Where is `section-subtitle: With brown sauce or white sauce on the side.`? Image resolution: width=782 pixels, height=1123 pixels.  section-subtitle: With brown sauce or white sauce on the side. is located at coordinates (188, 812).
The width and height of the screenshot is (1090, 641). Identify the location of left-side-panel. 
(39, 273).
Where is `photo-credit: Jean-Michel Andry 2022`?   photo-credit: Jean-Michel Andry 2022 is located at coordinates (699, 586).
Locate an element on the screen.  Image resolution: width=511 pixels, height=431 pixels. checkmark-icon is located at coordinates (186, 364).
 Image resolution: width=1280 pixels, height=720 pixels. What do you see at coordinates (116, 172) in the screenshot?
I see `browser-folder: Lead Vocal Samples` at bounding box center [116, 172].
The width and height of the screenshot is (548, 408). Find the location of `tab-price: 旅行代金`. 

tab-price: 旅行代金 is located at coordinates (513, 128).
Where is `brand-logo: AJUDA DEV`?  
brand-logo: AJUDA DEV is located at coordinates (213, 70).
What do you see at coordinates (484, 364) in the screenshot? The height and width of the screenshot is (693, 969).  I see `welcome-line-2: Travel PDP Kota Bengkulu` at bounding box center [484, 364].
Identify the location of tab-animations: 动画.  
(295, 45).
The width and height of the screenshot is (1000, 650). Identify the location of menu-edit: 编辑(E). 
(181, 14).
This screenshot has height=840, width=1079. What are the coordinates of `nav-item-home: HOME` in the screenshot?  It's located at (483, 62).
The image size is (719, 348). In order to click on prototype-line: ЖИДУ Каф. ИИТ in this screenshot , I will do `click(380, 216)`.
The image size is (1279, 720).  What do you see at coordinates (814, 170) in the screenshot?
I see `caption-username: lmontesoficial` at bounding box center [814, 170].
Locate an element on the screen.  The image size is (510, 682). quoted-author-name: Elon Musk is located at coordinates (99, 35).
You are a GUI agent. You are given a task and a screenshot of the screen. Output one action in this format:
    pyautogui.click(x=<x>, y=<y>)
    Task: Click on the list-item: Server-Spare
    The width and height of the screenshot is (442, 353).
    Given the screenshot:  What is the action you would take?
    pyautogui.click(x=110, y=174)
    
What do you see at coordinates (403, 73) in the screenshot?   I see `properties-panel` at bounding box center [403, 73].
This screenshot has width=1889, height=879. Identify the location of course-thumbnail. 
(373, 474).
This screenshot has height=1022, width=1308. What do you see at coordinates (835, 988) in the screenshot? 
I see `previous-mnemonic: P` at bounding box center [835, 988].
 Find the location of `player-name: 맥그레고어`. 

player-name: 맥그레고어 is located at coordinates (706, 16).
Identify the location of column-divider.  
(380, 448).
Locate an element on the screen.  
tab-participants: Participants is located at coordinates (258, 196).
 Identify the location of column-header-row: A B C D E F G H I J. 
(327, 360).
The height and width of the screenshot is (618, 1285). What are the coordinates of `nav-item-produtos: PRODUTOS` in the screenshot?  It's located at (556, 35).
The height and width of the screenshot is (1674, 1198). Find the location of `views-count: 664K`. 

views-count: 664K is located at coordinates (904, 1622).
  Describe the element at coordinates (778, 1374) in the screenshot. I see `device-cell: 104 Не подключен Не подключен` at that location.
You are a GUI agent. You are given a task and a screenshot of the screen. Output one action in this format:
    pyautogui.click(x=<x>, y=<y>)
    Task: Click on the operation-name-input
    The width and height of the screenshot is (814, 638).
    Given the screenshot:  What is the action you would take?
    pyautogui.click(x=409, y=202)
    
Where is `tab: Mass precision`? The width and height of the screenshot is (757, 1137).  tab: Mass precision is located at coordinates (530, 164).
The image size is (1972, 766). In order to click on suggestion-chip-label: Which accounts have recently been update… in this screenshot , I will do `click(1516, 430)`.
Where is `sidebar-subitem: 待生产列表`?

·····

- [What is expected]: Please copy the records above word for word, from their very first line through the line containing "coordinates (699, 586).", including both.

- [Answer box]:
Where is `section-subtitle: With brown sauce or white sauce on the side.`? Image resolution: width=782 pixels, height=1123 pixels.  section-subtitle: With brown sauce or white sauce on the side. is located at coordinates (188, 812).
The width and height of the screenshot is (1090, 641). Identify the location of left-side-panel. 
(39, 273).
Where is `photo-credit: Jean-Michel Andry 2022`?   photo-credit: Jean-Michel Andry 2022 is located at coordinates (699, 586).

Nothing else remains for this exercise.